→ The problem: After reading the data, copy it out in full and exactly.

[Start of Attachment]

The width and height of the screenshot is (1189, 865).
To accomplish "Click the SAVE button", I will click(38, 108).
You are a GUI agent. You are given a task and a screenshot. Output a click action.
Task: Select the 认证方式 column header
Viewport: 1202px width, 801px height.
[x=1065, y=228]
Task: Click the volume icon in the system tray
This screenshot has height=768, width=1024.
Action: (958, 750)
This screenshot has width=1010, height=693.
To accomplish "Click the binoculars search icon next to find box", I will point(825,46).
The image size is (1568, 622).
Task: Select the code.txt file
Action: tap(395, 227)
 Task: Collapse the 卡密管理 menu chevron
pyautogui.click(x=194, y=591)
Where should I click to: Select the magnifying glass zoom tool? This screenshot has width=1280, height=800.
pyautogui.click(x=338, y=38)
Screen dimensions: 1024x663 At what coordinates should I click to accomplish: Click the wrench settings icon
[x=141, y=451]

[End of Attachment]

→ Exercise response:
The width and height of the screenshot is (1189, 865).
To accomplish "Click the SAVE button", I will click(38, 108).
You are a GUI agent. You are given a task and a screenshot. Output a click action.
Task: Select the 认证方式 column header
Viewport: 1202px width, 801px height.
[x=1065, y=228]
Task: Click the volume icon in the system tray
This screenshot has height=768, width=1024.
Action: (958, 750)
This screenshot has width=1010, height=693.
To accomplish "Click the binoculars search icon next to find box", I will point(825,46).
The image size is (1568, 622).
Task: Select the code.txt file
Action: tap(395, 227)
 Task: Collapse the 卡密管理 menu chevron
pyautogui.click(x=194, y=591)
Where should I click to: Select the magnifying glass zoom tool? This screenshot has width=1280, height=800.
pyautogui.click(x=338, y=38)
Screen dimensions: 1024x663 At what coordinates should I click to accomplish: Click the wrench settings icon
[x=141, y=451]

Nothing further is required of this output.